An attorney failed in his bid to shut down SEC allegations he wrote misleading opinion letters after a federal judge declined to dismiss the case against him.
Norman T. Reynolds, a Houston-based securities attorney, faces Securities and Exchange Commission allegations he wrote misleading opinion letters for Mustafa David Sayid’s shell companies, allowing Sayid to freely trade otherwise restricted shares. Sayid, an attorney in New York, also faces SEC allegations.
U.S. District Court for the Southern District of New York Judge John F. Keenan Jan. 10 denied Reynolds’ motion to dismiss. Reynolds said he shouldn’t be liable for the false statements in the letters in part because he made it clear he was relying on what Sayid told him. Keenan disagreed, holding Reynolds can’t escape liability by claiming he based his opinion solely on Sayid’s statements where he failed to investigate what Sayid told him and ignored contradictory evidence.

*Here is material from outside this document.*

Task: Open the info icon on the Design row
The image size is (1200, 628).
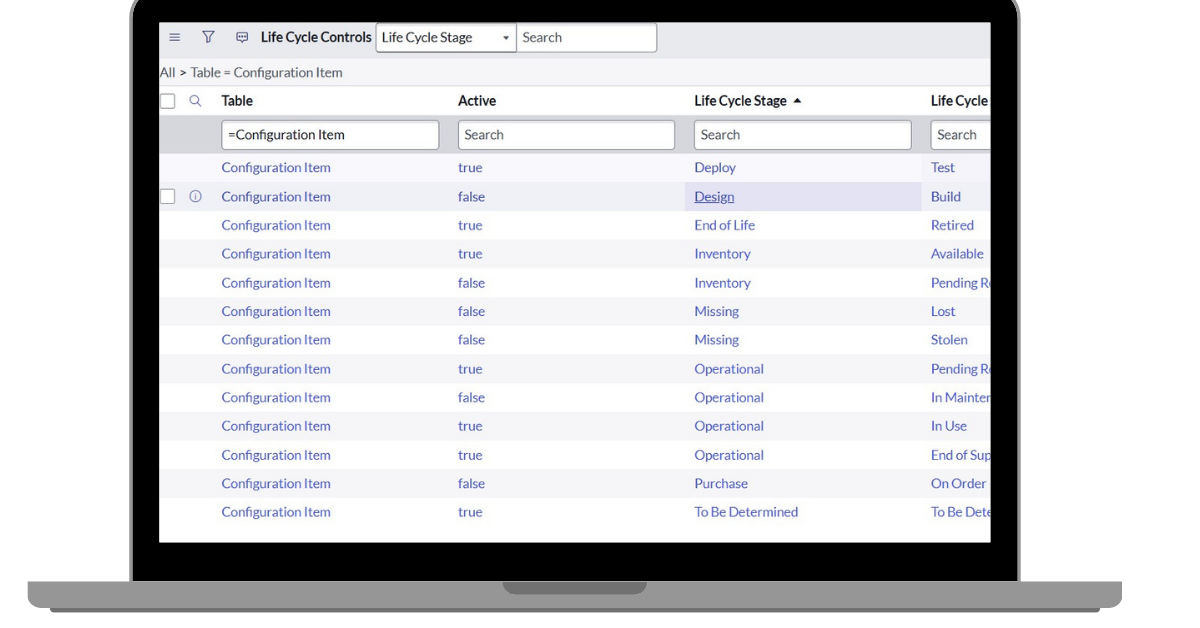Action: click(195, 196)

Reynolds initially hesitated but issued the letters sometime after Sayid sent him an email saying, “Sell the shares, get paid,” according to the SEC’s April 2017 complaint.
Reynolds’ firm website lists Rule 144 opinion letters as one of his areas of expertise. The SEC’s Rule 144 involves the selling of restricted and control stocks.
Reynolds’ attorneys didn’t immediately respond to a request for comment.
The case is SEC v. Sayid, 2018 BL 9039, S.D.N.Y., No. 17 Civ. 2630 (JFK), 1/10/18.